◆ TASK DIRECTIONS
The entries are to be returned exactly as written.

◆ RECORDED INFORMATION
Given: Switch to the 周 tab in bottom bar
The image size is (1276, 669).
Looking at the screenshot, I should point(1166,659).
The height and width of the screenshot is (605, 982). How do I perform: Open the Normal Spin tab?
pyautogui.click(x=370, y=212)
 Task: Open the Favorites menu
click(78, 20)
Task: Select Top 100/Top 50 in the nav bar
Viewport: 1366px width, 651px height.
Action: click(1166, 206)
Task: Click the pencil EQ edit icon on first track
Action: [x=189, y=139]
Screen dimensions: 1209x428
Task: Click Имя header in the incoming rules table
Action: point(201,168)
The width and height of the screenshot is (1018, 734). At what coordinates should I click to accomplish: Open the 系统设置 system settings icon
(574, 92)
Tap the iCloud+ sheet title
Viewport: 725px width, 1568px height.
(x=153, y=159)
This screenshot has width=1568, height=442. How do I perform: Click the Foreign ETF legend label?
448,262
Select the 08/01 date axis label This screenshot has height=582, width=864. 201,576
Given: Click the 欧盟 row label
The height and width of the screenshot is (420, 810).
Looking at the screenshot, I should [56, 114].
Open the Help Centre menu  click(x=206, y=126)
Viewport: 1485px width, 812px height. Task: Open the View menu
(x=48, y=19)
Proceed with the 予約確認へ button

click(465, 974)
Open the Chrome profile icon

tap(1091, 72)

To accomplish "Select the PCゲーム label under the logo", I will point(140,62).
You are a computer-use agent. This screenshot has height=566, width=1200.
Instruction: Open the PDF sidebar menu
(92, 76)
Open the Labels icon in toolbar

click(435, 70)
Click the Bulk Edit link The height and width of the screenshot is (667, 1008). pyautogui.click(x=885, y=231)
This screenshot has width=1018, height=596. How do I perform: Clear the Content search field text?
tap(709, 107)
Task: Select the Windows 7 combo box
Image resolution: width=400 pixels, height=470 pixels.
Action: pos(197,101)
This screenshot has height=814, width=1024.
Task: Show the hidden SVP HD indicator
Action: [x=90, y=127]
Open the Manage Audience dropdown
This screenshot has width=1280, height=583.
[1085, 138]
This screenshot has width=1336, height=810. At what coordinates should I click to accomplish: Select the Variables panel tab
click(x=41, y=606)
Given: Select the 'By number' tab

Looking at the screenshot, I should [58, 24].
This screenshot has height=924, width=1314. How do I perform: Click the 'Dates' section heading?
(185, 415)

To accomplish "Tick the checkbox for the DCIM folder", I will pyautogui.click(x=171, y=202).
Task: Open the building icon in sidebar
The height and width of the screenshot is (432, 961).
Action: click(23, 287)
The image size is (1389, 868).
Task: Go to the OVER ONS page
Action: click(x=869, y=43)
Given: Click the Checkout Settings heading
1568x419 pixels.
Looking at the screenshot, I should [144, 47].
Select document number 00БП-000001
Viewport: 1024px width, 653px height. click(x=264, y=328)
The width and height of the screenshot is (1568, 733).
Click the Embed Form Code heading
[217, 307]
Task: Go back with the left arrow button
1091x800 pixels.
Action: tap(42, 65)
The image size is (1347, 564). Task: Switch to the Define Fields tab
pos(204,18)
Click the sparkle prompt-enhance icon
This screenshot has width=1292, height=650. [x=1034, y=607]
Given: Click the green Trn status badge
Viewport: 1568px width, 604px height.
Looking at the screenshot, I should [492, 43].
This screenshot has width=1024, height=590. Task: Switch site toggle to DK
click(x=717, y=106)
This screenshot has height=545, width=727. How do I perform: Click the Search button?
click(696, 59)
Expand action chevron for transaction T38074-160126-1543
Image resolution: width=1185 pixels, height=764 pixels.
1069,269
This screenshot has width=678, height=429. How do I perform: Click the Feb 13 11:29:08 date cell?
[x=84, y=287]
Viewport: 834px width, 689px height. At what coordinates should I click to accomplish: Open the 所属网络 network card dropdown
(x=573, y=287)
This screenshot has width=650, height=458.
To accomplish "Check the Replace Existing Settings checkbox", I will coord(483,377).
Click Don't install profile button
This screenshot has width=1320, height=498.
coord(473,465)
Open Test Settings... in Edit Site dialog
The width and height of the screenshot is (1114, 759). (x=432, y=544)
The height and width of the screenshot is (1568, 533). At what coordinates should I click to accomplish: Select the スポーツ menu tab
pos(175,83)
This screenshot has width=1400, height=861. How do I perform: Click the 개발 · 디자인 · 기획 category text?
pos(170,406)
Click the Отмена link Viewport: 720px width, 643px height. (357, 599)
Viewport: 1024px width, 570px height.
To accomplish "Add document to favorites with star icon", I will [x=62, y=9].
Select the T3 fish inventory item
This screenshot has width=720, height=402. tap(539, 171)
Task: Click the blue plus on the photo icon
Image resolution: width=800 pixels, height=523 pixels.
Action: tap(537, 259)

◆ RESPONSE BOX
Given: Switch to the 周 tab in bottom bar
The image size is (1276, 669).
Looking at the screenshot, I should point(1166,659).
The height and width of the screenshot is (605, 982). How do I perform: Open the Normal Spin tab?
pyautogui.click(x=370, y=212)
 Task: Open the Favorites menu
click(78, 20)
Task: Select Top 100/Top 50 in the nav bar
Viewport: 1366px width, 651px height.
Action: click(1166, 206)
Task: Click the pencil EQ edit icon on first track
Action: [x=189, y=139]
Screen dimensions: 1209x428
Task: Click Имя header in the incoming rules table
Action: point(201,168)
The width and height of the screenshot is (1018, 734). At what coordinates should I click to accomplish: Open the 系统设置 system settings icon
(574, 92)
Tap the iCloud+ sheet title
Viewport: 725px width, 1568px height.
(x=153, y=159)
This screenshot has width=1568, height=442. How do I perform: Click the Foreign ETF legend label?
448,262
Select the 08/01 date axis label This screenshot has height=582, width=864. 201,576
Given: Click the 欧盟 row label
The height and width of the screenshot is (420, 810).
Looking at the screenshot, I should [56, 114].
Open the Help Centre menu  click(x=206, y=126)
Viewport: 1485px width, 812px height. Task: Open the View menu
(x=48, y=19)
Proceed with the 予約確認へ button

click(465, 974)
Open the Chrome profile icon

tap(1091, 72)

To accomplish "Select the PCゲーム label under the logo", I will point(140,62).
You are a computer-use agent. This screenshot has height=566, width=1200.
Instruction: Open the PDF sidebar menu
(92, 76)
Open the Labels icon in toolbar

click(435, 70)
Click the Bulk Edit link The height and width of the screenshot is (667, 1008). pyautogui.click(x=885, y=231)
This screenshot has width=1018, height=596. How do I perform: Clear the Content search field text?
tap(709, 107)
Task: Select the Windows 7 combo box
Image resolution: width=400 pixels, height=470 pixels.
Action: pos(197,101)
This screenshot has height=814, width=1024.
Task: Show the hidden SVP HD indicator
Action: [x=90, y=127]
Open the Manage Audience dropdown
This screenshot has width=1280, height=583.
[1085, 138]
This screenshot has width=1336, height=810. At what coordinates should I click to accomplish: Select the Variables panel tab
click(x=41, y=606)
Given: Select the 'By number' tab

Looking at the screenshot, I should [58, 24].
This screenshot has height=924, width=1314. How do I perform: Click the 'Dates' section heading?
(185, 415)

To accomplish "Tick the checkbox for the DCIM folder", I will pyautogui.click(x=171, y=202).
Task: Open the building icon in sidebar
The height and width of the screenshot is (432, 961).
Action: click(23, 287)
The image size is (1389, 868).
Task: Go to the OVER ONS page
Action: click(x=869, y=43)
Given: Click the Checkout Settings heading
1568x419 pixels.
Looking at the screenshot, I should [144, 47].
Select document number 00БП-000001
Viewport: 1024px width, 653px height. click(x=264, y=328)
The width and height of the screenshot is (1568, 733).
Click the Embed Form Code heading
[217, 307]
Task: Go back with the left arrow button
1091x800 pixels.
Action: tap(42, 65)
The image size is (1347, 564). Task: Switch to the Define Fields tab
pos(204,18)
Click the sparkle prompt-enhance icon
This screenshot has width=1292, height=650. [x=1034, y=607]
Given: Click the green Trn status badge
Viewport: 1568px width, 604px height.
Looking at the screenshot, I should [492, 43].
This screenshot has width=1024, height=590. Task: Switch site toggle to DK
click(x=717, y=106)
This screenshot has height=545, width=727. How do I perform: Click the Search button?
click(696, 59)
Expand action chevron for transaction T38074-160126-1543
Image resolution: width=1185 pixels, height=764 pixels.
1069,269
This screenshot has width=678, height=429. How do I perform: Click the Feb 13 11:29:08 date cell?
[x=84, y=287]
Viewport: 834px width, 689px height. At what coordinates should I click to accomplish: Open the 所属网络 network card dropdown
(x=573, y=287)
This screenshot has width=650, height=458.
To accomplish "Check the Replace Existing Settings checkbox", I will coord(483,377).
Click Don't install profile button
This screenshot has width=1320, height=498.
coord(473,465)
Open Test Settings... in Edit Site dialog
The width and height of the screenshot is (1114, 759). (x=432, y=544)
The height and width of the screenshot is (1568, 533). At what coordinates should I click to accomplish: Select the スポーツ menu tab
pos(175,83)
This screenshot has width=1400, height=861. How do I perform: Click the 개발 · 디자인 · 기획 category text?
pos(170,406)
Click the Отмена link Viewport: 720px width, 643px height. (357, 599)
Viewport: 1024px width, 570px height.
To accomplish "Add document to favorites with star icon", I will [x=62, y=9].
Select the T3 fish inventory item
This screenshot has width=720, height=402. tap(539, 171)
Task: Click the blue plus on the photo icon
Image resolution: width=800 pixels, height=523 pixels.
Action: tap(537, 259)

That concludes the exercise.